A Google conduziu um estudo sobre o comportamento do consumidor português. A que conclusão chegaram?
A primeira dúvida que tínhamos era se os comportamentos de digitalização causados pela pandemia vinham ou não para ficar. E parece-nos que sim. Os dados revelam que quase 60% das pessoas planeiam consultar fontes digitais no seu processo de compra durante os próximos meses. Pretendem fazê-lo não só para comprar o produto, mas também para explorar alternativas, comparar preços e até para descobrir novos produtos. Na altura em que vivemos haverá mais incerteza. A inflação está na cabeça de todos e algumas famílias terão menor rendimento disponível, acho que muitas dessas famílias na altura de comprar alguma coisa para o seu dia-a-dia têm no digital uma ferramenta interessante para fazer esse processo. Acho que o papel das empresas é tentarem levar uma mensagem relevante a essas pessoas.
Identificaram algum setor em que esse processo de decisão, com base em pesquisa e comparação, seja mais importante ou é transversal?

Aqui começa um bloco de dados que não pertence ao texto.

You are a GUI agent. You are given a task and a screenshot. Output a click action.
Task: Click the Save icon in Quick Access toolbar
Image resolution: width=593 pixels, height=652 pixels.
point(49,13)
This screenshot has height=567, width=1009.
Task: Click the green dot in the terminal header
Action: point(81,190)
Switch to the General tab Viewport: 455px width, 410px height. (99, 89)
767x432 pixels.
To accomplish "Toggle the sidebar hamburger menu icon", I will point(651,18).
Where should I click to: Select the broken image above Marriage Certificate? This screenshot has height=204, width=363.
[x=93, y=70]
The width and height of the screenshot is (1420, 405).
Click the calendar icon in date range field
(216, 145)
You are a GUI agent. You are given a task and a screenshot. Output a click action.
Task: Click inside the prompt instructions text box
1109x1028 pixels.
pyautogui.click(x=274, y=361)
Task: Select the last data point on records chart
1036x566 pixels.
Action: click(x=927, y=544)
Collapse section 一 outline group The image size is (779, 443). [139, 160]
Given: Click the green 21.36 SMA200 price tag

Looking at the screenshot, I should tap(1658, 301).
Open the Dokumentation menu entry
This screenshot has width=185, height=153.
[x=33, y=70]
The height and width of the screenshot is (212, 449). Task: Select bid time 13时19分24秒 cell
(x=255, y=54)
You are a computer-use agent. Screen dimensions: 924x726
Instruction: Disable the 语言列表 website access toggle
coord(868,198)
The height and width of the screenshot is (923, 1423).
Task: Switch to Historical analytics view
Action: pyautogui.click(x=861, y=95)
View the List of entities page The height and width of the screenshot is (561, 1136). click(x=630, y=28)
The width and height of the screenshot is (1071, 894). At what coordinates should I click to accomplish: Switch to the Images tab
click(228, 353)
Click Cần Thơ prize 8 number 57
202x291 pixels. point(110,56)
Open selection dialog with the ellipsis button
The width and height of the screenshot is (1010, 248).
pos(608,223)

É transversal. Hoje recorremos à internet para responder a dúvidas que temos sobre várias coisas, mas também a dúvidas de consumo.
Quais são os principais fatores de decisão no processo de compra?
O preço é rei, mas há pessoas que indicam a entrega gratuita como fator relevante na hora de decidir. Além disso, vemos que a sustentabilidade como fator de decisão, ou pelo menos de preocupação, não está a diminuir. Nem toda a gente valoriza a sustentabilidade da mesma forma. O grande desafio das empresas é falar de forma segmentada e com mensagens relevantes para cada pessoa e o digital permite fazer isso.
Está a chegar a melhor altura do ano para as vendas digitais. Que oportunidades têm as empresas nacionais?
Há momentos interessantes. A Black Friday e a Cyber Monday já são momentos conhecidos de todos e é interessante vermos que há outros que começam a aparecer, como o Singles Day ou o Prime Day da Amazon, que aconteceu em julho e fala-se na possibilidade de se repetir em outubro. Além disso, vamos ter o Campeonato do Mundo. As marcas vão ter, além de desafios, muitas oportunidades interessantes ao longo destes próximos três meses. É cada vez menos um dia ou uma semana e cada vez mais momentos de consumo em que as empresas têm de garantir que dizem “presente” quando o consumidor está à procura de algo.